I write the stepper controller firmware at Phidgets. I really liked your video, I'd really like to implement this type of 5th order control with Phidgets - unfortunately right now we only support simple 3rd order control, and there is no way for you to directly control the stepper yourself - we take acceleration/velocity/position and calculate the steps in firmware. I'm hoping to implement better control in our next controller, but it's a tradeoff between better control algorithm and max supported velocity, as well as which micro we decide to use. Also, our boards only support one stepper, so coordination is a problem for multiple steppers. At any rate, I'd love to read your thesis!
You may want to look at our USB encoder boards - I think they'd be perfect for you.
I'm glad you liked the video! I will definitely try to remember to post a link to my thesis once it is 100% done. I just got the linear moves to work along with circular moves with an adjustable parameter for (moves/cm). Those are the only two types of moves I will be doing since it is the majority of what is found in Gcodes. I will be attaching my motors to the robot to verify that it is all working as intended very soon. Before I do that though I need to make a zeroing protocol which should be easy.
I'm glad you liked the video! I will definitely try to remember to post a link to my thesis once it is 100% done. I just got the linear moves to work along with circular moves with an adjustable parameter for (moves/cm). Those are the only two types of moves I will be doing since it is the majority of what is found in Gcodes. I will be attaching my motors to the robot to verify that it is all working as intended very soon. Before I do that though I need to make a zeroing protocol which should be easy.
Thanks for the reply!
Is your thesis done yet Soronemus? Would love to read more about it.
Last edited by SilvaMouse on Fri Feb 14, 2020 3:05 am, edited 4 times in total.
SilvaMouse wrote:
Is your thesis done yet Soronemus? Would love to read more about it.

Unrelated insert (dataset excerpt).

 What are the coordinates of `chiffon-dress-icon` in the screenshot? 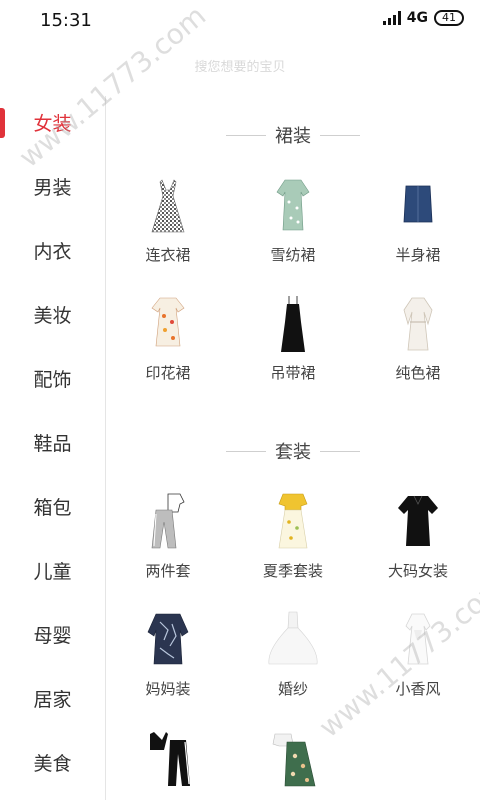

It is not completely done yet, but I have made a ton of progress. I have the wiring done, the motors attached, and the controls are done. The motion is very smooth. I am in the process of testing the resolution/repeatability of the robot. Below is a small album of the robot setup I am using. It is hard to see but there are optical encoders directly coupled to each of the motors that I will use to collect data from the motors. I will use numerical differentiation on that data to obtain the angular velocity, acceleration, and jerk to verify that there are no infinite jerk spikes (which the 5th order polynomial motion is supposed to prevent). http://imgur.com/a/KcEBL
I am scheduled to defend my thesis within the next 2-3 months. I will try to remember to post a link to the actual document after I have successfully defended. Thank you for your interest in it!